Serving Clovis, Portales and the Surrounding Communities
Active duty service members and reserve forces will get an across-the-board pay raise next January of 2.7 percent — or 2.2 percent. The actual size still needs to be resolved.
The 2007 military pay raise is just one of several key personnel issues the House and Senate armed services committees handled differently while reshaping the Bush administration’s defense budget request.
The Senate committee supports a 2.2 percent raise, the figure proposed by the administration to match wage growth in the private sector. The House panel wants 2.7 percent. That would be an eighth-straight military raise set a half percentage point above national wage growth. This raise would continue to narrow a perceived pay gap with civilian peers.
Senators opted for the smaller increase in part to avoid having to boost federal civilian pay. It is perceived as no longer possible politically to give the military alone a bigger annual increase, said a Senate aide.
“Whatever the military gets across the board, the civilians are going to demand,” he said. Indeed, days before the House Armed Services Committee had approved a bump in the military ’07 pay raise, Rep. Steny H. Hoyer, D-Md., learned of the personnel subcommittee plan and began to urge colleagues to press for “pay parity” next January for government civilians.
“So costs rise exponentially,’’ explained the aide.
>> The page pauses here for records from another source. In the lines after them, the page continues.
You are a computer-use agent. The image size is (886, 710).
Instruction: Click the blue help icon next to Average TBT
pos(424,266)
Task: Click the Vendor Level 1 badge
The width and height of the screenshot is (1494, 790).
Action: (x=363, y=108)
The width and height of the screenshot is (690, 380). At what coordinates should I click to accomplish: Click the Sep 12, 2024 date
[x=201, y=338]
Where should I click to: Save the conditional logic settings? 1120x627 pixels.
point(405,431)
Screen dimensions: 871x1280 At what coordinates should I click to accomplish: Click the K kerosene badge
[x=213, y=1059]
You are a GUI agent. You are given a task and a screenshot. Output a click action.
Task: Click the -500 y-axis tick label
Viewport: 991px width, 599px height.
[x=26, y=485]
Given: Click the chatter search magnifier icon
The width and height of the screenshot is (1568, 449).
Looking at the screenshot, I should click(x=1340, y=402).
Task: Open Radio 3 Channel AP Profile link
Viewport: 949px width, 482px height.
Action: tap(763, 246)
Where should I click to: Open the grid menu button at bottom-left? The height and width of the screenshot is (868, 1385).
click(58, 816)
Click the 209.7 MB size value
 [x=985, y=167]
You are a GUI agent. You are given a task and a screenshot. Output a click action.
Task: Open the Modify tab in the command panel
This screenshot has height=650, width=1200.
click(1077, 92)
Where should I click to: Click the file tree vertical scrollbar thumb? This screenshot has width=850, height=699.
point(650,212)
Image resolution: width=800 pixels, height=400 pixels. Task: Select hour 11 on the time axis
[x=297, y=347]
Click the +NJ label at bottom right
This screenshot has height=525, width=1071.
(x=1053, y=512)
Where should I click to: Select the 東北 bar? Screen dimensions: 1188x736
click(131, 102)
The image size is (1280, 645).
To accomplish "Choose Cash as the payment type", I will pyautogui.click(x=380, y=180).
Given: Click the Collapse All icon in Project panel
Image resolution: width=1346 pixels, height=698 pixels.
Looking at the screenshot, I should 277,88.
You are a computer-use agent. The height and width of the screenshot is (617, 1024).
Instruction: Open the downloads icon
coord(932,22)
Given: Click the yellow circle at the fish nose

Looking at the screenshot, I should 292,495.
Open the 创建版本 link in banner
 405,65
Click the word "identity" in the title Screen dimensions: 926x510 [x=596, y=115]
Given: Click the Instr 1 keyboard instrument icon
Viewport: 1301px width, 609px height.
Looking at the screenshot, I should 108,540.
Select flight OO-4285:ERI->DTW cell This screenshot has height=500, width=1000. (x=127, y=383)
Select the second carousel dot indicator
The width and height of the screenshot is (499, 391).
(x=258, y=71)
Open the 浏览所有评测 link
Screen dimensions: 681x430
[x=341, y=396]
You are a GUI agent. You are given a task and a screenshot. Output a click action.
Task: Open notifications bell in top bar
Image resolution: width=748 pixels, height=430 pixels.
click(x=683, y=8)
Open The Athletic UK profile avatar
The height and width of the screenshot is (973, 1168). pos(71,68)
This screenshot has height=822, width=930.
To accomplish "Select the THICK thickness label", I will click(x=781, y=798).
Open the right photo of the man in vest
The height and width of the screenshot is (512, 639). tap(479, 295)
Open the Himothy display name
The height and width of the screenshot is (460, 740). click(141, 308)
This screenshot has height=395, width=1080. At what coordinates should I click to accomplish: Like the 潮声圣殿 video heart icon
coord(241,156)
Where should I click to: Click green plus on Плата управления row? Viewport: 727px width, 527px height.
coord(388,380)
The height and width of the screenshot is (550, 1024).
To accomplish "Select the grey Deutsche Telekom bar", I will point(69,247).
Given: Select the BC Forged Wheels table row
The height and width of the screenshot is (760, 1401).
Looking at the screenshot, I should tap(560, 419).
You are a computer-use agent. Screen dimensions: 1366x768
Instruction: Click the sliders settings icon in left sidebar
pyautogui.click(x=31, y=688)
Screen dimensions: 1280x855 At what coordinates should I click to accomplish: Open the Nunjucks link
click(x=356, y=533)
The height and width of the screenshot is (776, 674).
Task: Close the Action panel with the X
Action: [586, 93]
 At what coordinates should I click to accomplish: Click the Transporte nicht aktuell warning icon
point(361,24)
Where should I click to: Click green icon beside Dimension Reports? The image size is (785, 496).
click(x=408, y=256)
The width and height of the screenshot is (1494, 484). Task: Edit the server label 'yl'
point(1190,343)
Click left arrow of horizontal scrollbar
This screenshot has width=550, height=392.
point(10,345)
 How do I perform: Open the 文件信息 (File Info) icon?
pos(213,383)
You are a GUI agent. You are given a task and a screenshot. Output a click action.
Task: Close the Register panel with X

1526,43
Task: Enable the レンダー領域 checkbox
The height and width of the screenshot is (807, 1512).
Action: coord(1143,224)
The Senate panel also voted to end a dollar-for-dollar “offset’’ in the military Survivor Benefit Plan (SBP) payments that surviving spouses experience when they also qualify for tax-free Dependency and Indemnity Compensation (DIC) from the Department of Veterans Affairs. And the Senate bill would accelerate the effective date the so-called SBP paid-up rule to October this year, rather than in 2008. Under the rule, premiums no longer will be collected from retiree participants who have paid for least 30 years and have reached age 70.
The House bill is silent on the two SBP changes.
Only the House committee bill, however, would allow any drilling reserve component member, starting in 2008, to enroll in TRICARE Reserve Select (TRS), premium-based health coverage. The Senate committee seeks no change to Reserve health benefits, giving the Defense Department more time to implement lesser improvements Congress passed late last year.
These are just a few of the pay-and-benefit disparities found in separate versions of the defense bill. Some will be ironed out through floor amendments starting in mid-May but most likely reconciled during closed-door negotiations this summer of a House-Senate conference committee.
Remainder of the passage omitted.